**Your assignment**: Where the line containing "Task: Click the Intervals" appears, end your copy; everything from the first line of the records below up to and including it must be reproduced exactly.

**Supplied records**:
▬▬▬▬▬▬

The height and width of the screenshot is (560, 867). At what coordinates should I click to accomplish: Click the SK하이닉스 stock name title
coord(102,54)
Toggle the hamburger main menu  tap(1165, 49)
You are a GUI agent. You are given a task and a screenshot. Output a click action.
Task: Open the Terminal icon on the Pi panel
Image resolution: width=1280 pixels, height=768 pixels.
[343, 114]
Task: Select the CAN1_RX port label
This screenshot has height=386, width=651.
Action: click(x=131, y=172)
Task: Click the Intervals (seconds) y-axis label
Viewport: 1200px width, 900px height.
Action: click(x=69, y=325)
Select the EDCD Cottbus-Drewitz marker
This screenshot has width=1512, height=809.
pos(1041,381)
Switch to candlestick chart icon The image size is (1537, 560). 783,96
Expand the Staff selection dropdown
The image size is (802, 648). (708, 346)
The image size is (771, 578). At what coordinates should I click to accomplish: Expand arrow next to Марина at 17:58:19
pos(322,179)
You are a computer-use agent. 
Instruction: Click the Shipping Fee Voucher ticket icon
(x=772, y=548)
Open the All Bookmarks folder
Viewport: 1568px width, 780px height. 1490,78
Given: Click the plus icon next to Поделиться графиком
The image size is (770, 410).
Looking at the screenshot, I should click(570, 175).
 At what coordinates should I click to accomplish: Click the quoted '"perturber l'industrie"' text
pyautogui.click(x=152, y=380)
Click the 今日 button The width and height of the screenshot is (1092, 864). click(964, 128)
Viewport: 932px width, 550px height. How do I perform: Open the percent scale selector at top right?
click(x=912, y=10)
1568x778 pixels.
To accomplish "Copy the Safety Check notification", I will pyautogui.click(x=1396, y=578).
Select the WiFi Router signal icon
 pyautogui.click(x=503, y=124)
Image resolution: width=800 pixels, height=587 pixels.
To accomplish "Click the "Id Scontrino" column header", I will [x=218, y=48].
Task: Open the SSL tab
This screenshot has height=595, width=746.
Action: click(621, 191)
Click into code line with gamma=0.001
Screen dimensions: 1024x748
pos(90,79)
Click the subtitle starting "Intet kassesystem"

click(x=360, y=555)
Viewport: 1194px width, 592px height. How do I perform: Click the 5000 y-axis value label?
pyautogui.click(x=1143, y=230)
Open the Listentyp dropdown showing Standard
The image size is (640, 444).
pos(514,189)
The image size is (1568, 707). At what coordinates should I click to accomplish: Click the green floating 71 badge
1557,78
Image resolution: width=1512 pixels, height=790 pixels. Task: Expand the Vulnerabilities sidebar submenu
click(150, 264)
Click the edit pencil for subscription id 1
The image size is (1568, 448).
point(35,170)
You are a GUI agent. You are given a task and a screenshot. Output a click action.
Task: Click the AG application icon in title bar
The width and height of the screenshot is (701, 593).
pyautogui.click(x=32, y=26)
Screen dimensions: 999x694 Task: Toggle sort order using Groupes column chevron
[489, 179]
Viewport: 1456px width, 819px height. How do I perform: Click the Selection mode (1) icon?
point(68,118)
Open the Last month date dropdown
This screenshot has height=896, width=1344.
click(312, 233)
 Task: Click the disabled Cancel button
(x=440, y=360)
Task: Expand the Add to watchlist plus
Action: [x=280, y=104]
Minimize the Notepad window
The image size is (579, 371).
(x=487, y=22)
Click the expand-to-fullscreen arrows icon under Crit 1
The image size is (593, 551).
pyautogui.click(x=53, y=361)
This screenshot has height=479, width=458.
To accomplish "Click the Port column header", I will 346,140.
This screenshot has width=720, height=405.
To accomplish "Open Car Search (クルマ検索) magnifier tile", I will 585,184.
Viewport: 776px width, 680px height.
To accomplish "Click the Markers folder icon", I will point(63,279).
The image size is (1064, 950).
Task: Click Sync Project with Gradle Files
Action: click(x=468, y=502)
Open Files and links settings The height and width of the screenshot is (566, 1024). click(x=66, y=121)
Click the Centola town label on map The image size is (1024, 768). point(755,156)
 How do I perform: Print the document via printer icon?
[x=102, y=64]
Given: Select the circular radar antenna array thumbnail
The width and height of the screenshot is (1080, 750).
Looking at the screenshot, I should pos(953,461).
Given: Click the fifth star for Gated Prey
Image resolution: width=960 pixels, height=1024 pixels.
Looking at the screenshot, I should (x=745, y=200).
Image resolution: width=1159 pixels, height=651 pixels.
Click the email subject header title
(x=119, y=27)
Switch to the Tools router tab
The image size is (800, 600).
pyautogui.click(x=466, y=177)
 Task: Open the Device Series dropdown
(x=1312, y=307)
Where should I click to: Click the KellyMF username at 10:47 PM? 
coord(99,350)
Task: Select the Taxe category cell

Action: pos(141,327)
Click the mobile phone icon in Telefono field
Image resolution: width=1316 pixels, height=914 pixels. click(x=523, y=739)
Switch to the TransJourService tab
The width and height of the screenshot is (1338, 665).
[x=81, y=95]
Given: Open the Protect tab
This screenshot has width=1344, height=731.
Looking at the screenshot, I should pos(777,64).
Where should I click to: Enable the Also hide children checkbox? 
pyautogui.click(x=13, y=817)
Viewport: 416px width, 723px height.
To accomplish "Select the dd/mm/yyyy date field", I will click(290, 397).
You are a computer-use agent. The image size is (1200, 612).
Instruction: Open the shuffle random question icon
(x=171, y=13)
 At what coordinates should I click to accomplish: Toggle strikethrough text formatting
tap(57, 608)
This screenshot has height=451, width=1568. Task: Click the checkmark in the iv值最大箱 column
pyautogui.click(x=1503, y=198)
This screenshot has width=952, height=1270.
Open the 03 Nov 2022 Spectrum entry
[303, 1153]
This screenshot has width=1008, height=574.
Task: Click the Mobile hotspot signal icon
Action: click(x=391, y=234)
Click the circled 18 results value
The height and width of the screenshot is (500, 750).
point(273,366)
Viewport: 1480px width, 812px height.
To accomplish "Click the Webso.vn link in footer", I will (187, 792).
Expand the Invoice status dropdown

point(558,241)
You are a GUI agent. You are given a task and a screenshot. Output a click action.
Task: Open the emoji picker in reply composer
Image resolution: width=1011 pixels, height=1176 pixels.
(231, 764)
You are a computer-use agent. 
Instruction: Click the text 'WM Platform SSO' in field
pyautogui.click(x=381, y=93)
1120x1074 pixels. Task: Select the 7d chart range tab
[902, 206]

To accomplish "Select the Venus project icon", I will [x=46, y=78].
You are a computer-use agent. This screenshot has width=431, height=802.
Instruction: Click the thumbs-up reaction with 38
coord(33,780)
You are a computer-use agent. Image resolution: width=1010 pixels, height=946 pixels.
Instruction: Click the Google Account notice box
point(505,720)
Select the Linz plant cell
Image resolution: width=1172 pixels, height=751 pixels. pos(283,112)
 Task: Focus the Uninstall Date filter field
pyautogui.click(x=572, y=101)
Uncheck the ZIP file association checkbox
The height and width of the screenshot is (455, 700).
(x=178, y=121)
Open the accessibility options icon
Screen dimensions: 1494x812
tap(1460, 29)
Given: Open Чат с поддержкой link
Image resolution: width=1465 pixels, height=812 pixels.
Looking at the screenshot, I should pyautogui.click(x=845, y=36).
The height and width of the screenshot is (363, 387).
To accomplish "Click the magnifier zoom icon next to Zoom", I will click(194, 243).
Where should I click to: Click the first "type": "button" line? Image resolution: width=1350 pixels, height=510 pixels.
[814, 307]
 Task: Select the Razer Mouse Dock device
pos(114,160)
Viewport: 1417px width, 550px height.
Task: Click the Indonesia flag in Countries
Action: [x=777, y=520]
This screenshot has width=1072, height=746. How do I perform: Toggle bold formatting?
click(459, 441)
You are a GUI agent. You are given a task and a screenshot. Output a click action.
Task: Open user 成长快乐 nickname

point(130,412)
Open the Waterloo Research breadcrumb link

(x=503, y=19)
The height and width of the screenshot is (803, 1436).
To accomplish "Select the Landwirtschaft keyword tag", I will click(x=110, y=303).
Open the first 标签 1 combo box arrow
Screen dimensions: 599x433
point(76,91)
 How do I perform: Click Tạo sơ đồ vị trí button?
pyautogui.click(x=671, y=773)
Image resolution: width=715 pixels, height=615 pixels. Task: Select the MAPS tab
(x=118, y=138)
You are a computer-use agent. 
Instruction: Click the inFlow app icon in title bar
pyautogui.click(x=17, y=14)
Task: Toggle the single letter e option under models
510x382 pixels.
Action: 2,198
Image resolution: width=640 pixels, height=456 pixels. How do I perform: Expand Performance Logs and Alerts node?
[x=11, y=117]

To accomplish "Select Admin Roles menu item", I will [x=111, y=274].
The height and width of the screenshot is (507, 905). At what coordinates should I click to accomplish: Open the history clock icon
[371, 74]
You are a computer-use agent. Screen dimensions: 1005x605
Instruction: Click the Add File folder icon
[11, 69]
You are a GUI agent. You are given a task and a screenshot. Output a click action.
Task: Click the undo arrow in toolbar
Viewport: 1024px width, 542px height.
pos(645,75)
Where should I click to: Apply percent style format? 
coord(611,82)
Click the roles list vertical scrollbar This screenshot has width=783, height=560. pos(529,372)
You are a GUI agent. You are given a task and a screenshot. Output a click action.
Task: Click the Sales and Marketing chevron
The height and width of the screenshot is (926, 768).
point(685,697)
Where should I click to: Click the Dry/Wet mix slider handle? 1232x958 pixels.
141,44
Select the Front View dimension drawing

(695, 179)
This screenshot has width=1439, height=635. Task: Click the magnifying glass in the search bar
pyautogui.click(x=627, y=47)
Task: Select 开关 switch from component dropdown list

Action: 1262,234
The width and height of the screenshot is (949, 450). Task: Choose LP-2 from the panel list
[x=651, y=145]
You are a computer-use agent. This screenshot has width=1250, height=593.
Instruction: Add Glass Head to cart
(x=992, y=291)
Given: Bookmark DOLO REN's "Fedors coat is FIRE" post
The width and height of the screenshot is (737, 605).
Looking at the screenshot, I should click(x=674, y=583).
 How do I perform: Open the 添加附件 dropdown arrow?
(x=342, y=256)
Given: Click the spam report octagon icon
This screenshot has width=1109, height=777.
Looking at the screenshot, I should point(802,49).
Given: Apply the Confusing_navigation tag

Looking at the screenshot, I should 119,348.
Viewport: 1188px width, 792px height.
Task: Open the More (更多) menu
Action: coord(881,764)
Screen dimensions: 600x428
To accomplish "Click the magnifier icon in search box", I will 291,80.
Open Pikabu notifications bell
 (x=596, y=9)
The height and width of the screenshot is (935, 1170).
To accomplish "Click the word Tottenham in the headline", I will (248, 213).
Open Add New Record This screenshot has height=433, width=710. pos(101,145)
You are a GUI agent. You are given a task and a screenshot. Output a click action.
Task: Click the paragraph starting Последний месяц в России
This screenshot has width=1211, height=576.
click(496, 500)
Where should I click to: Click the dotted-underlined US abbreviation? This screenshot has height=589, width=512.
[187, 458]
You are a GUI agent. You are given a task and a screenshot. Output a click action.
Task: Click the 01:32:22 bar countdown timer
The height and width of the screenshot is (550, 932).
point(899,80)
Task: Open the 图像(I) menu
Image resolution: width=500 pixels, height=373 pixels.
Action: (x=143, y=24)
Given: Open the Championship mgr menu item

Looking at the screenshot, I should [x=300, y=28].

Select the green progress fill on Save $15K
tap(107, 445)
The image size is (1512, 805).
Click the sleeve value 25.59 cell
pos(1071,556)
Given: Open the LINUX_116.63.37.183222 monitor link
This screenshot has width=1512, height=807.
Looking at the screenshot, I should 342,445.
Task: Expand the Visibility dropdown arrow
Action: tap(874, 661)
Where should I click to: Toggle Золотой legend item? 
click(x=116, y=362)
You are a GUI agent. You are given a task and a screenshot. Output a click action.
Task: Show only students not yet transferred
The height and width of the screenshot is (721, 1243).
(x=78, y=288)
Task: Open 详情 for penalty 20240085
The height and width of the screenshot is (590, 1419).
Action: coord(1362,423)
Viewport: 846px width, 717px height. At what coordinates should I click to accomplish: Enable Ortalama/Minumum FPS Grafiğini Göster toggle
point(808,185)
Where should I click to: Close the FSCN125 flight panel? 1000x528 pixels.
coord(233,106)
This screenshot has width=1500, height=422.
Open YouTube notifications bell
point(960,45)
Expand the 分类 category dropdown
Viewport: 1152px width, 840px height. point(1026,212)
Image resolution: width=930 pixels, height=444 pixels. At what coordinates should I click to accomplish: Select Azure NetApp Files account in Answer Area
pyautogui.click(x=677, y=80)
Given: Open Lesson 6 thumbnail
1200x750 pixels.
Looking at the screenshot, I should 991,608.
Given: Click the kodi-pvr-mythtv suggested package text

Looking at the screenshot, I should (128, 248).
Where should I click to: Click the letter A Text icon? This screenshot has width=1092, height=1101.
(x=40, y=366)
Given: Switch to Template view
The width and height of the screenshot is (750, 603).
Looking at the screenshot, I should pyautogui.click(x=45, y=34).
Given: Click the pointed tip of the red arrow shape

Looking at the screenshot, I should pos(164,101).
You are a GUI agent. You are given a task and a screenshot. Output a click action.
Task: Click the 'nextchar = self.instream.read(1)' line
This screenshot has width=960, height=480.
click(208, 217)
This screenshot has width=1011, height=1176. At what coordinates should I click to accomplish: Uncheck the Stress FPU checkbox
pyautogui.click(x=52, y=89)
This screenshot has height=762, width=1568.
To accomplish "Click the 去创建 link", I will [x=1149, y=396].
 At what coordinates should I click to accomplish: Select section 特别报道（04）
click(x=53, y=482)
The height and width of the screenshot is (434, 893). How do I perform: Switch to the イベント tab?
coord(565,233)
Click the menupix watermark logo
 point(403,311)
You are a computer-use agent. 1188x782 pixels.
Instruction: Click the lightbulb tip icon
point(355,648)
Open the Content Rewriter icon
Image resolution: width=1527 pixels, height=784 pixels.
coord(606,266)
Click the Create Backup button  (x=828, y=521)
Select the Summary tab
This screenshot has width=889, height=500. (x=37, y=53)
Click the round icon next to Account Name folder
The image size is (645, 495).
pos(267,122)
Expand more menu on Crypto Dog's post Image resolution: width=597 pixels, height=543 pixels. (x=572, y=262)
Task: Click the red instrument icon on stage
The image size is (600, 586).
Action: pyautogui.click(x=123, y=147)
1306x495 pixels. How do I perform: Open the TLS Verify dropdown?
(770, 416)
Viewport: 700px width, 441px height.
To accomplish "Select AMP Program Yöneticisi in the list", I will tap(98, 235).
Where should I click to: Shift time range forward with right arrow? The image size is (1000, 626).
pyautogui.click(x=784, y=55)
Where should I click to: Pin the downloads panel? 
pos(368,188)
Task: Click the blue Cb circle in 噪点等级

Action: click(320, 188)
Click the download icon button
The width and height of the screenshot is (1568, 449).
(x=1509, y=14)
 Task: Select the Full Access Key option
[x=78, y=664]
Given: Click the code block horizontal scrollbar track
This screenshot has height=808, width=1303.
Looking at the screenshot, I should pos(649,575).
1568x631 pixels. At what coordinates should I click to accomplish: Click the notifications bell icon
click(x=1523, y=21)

▬▬▬▬▬▬

**Answer section**:
The height and width of the screenshot is (560, 867). At what coordinates should I click to accomplish: Click the SK하이닉스 stock name title
coord(102,54)
Toggle the hamburger main menu  tap(1165, 49)
You are a GUI agent. You are given a task and a screenshot. Output a click action.
Task: Open the Terminal icon on the Pi panel
Image resolution: width=1280 pixels, height=768 pixels.
[343, 114]
Task: Select the CAN1_RX port label
This screenshot has height=386, width=651.
Action: click(x=131, y=172)
Task: Click the Intervals (seconds) y-axis label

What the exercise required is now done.